ПЕТРЕНКО: Да, я - созерцатель абсолютный.

 

СТАХОВСКИЙ: Вот оно идет, и слава богу, и хорошо. А я попробую поймать все эти вибрации, которые мимо меня и через меня проскакивают, да?

 

ПЕТРЕНКО: Да, да, да.

 

КУЗЬМИНА: То есть тебе, в общем, все равно, в какой точке мира ты в этот момент находишься?

 

ПЕТРЕНКО: Абсолютно.

 

КУЗЬМИНА: А почему - Игорь?

 

ПЕТРЕНКО: В честь, наверное, Олимпийских игр, я думаю.

 

КУЗЬМИНА: Ух ты!

 

СТАХОВСКИЙ: Есть старый анекдот такой…

 

КУЗЬМИНА: А правда, есть какая-то история?

 

ПЕТРЕНКО: Не знаю. Если честно, я не задавался таким вопросом. И не спрашивал у родителей.

 

СТАХОВСКИЙ: То есть нет семейной легенды. А ты один в семье?

 

ПЕТРЕНКО: Нет, у меня сестра старшая, она проживает сейчас в Риге, Ирина.

 

КУЗЬМИНА: Она же дизайнер. Ну, расскажи.

 

ПЕТРЕНКО: Она вообще ангел. Она и дизайнер, она художник, она художник-модельер. Она, я не знаю, она универсальный творческий человек. Она прекрасно рисует, она что-то придумывает, оформляет. Если делает ремонт в квартире, она делает своими руками обязательно.

ЗАДАНИЕ →
Перепишите слово в слово отрывок из интервью выше: от «СТАХОВСКИЙ: Вот оно» до «Да, да, да.».

СТРОКИ ДАННЫХ →
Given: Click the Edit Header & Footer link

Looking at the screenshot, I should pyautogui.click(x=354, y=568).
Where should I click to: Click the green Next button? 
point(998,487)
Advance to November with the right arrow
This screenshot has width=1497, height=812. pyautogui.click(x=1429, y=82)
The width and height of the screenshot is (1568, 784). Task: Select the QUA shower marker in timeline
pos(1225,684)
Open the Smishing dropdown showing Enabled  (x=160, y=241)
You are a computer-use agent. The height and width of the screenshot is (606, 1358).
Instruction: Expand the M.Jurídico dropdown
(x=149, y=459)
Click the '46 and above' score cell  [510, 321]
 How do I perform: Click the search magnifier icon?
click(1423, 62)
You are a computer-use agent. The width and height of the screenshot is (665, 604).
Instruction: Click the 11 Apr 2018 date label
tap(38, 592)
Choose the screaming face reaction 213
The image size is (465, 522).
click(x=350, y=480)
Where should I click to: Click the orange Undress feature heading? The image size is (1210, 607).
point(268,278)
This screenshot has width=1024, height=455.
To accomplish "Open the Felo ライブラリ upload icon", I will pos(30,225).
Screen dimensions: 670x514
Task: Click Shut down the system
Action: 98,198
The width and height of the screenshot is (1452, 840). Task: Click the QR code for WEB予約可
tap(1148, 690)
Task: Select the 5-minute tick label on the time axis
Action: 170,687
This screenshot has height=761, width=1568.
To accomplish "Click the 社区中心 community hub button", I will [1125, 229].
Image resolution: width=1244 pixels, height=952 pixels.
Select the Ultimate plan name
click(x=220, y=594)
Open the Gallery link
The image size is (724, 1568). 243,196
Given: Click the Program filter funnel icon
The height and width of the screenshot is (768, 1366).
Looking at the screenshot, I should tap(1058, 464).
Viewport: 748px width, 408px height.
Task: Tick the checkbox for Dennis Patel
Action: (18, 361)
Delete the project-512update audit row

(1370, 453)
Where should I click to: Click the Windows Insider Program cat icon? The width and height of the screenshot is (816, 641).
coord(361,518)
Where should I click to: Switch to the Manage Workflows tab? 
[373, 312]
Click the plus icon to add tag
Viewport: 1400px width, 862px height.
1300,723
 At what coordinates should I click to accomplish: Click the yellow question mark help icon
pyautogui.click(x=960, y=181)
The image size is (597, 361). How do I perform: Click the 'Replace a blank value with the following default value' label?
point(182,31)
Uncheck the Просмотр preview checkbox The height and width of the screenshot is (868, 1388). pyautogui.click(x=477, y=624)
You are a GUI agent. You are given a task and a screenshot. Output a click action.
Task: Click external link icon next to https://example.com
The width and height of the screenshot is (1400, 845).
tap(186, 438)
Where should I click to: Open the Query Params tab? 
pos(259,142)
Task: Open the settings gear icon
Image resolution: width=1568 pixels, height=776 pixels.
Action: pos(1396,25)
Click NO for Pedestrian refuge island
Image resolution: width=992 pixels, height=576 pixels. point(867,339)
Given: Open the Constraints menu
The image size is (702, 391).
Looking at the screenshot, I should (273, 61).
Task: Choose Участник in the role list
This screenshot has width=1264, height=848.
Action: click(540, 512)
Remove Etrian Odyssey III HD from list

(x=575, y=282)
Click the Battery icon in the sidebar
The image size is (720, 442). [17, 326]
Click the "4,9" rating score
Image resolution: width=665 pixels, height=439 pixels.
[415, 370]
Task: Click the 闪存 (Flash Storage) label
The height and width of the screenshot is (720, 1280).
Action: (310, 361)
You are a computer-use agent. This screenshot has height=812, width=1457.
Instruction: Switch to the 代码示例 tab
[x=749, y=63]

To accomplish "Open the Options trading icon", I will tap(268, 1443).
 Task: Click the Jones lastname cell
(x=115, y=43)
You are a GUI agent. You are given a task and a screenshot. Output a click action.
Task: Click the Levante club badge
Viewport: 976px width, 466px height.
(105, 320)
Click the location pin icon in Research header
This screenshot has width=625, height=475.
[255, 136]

ОЖИДАЕМЫЙ ОТВЕТ →
СТАХОВСКИЙ: Вот оно идет, и слава богу, и хорошо. А я попробую поймать все эти вибрации, которые мимо меня и через меня проскакивают, да?

 

ПЕТРЕНКО: Да, да, да.